After a clumsy courtship, academic medical centers are beginning to passionately embrace the meaning of healthcare reform and the need to offer more value to patients and payers.
Everyone knows that teaching hospitals are a different breed. Their overhead expenses, location, commitment to research and snooty image have produced a reputation for high-priced, quality care. But in the frenzy of cost containment, payers frankly don't give a hoot about the high cost of running a teaching institution. Like all providers, academic medical centers must ratchet down costs, prove quality claims and look for partners to improve their mix of services.
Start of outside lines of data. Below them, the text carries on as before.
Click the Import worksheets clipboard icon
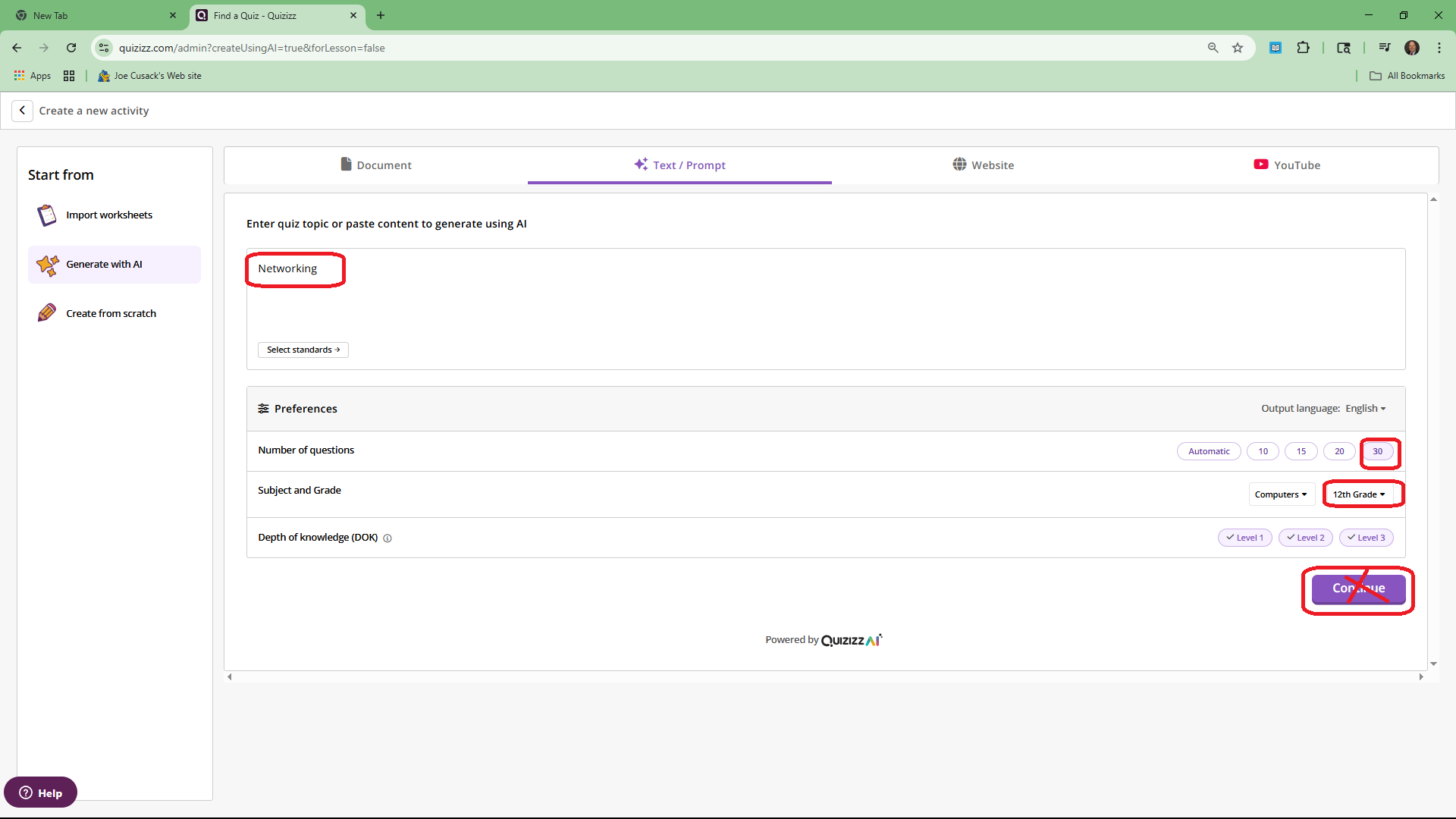pos(46,215)
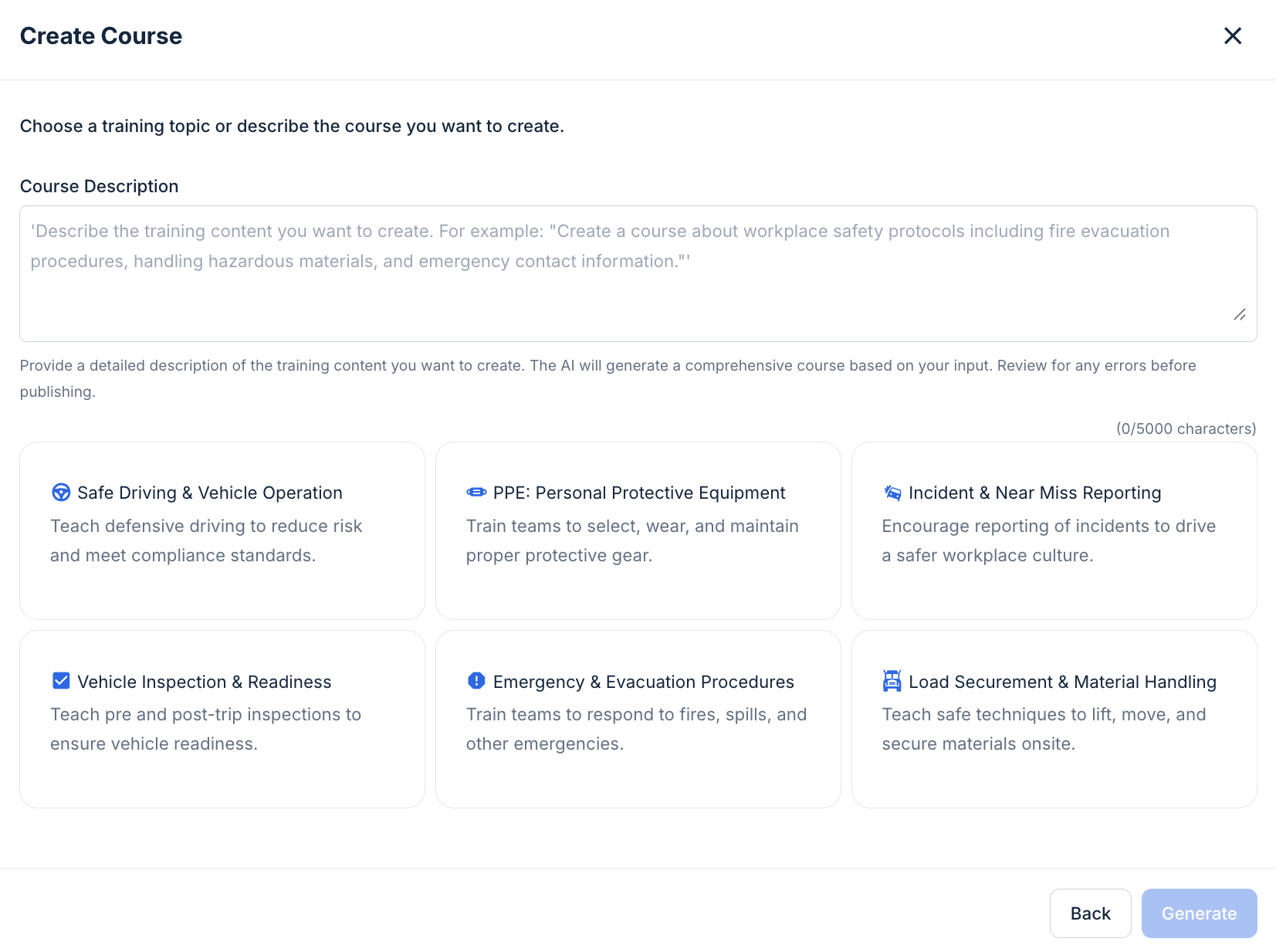Click the textarea resize handle

[1240, 315]

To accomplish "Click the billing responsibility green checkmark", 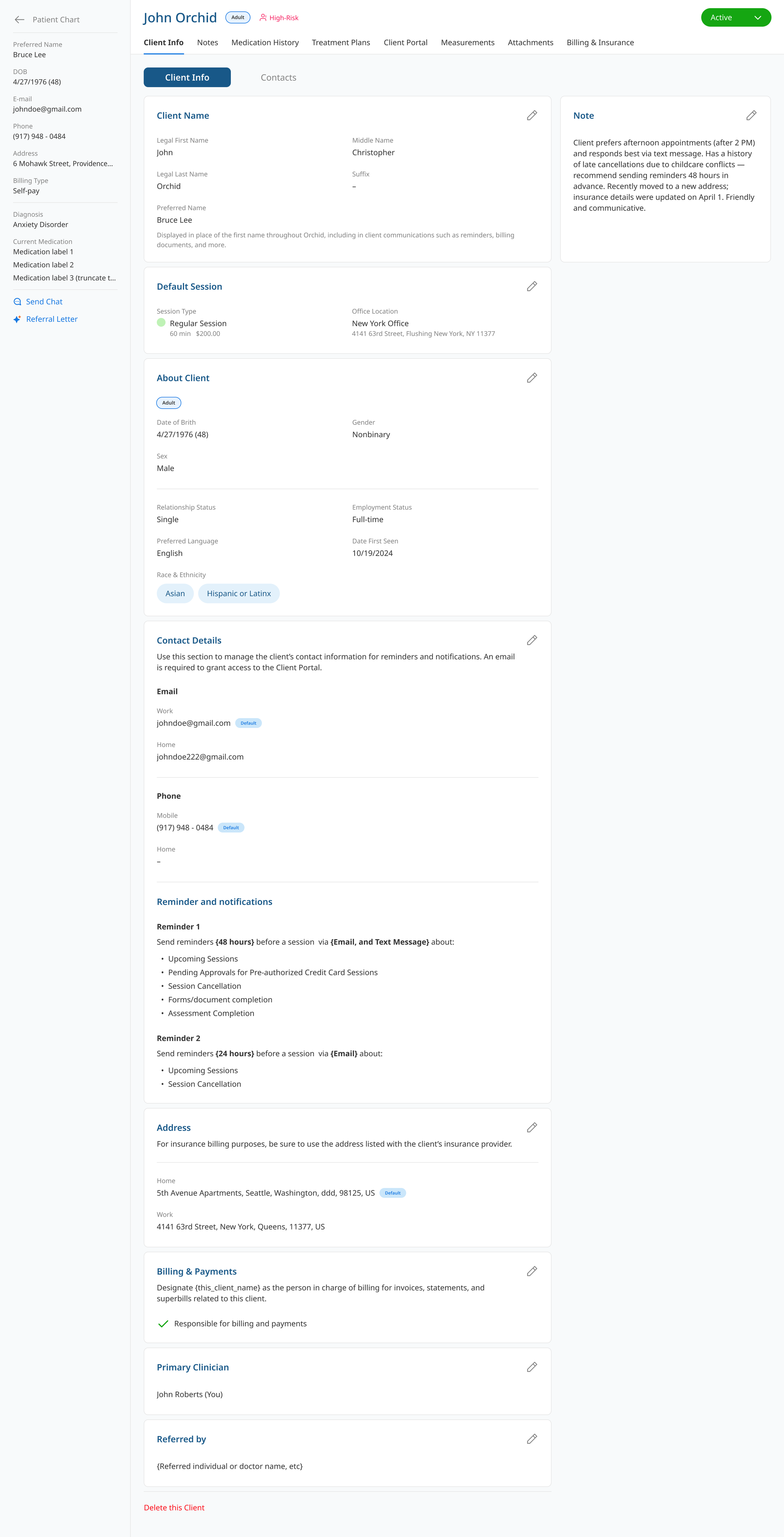I will pyautogui.click(x=163, y=1323).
Some interesting relationships already have bloomed, and others are budding. For instance, the famed Johns Hopkins Health System has signed a collaborative agreement with U.S. Healthcare, the Blue Bell, Pa., managed-care organization. U.S. Healthcare and Baltimore-based Johns Hopkins will build an information system and share quality assessment data. The deal should elevate the HMO's image while the hospital benefits from patient referrals.
Meanwhile, Columbia/HCA Healthcare Corp. and the Medical College of Virginia are talking about a joint venture, lease or other business arrangement. The talks follow collaborative discussions between Columbia/HCA and another teaching facility, Atlanta's Emory University Hospital.
As Virginia Commonwealth University President Eugene P. Trani succinctly put it: "Clearly, we (the Medical College hospital) cannot be an island."
Dire projections of the impact of a federal healthcare reform package hang over academic medicine. If Medicare payment cuts are destined to fund universal coverage, teaching hospitals could be especially hard hit. A recent Lewin-VHI study showed a -0.3% Medicare margin for teaching hospitals in 1993. Under current law, that margin would fall to -7.1% by the year 2000. Under the Clinton reform bill, the margin in the year 2000 would plunge to -29.3%.
Crystal-ball gazing about Medicare tells only part of the story. But capitation, contracting and managed care are here to stay, which will make cost shifting a dubious exercise. Smart people run teaching hospitals. It's time they showcased their creativity and sense of reality.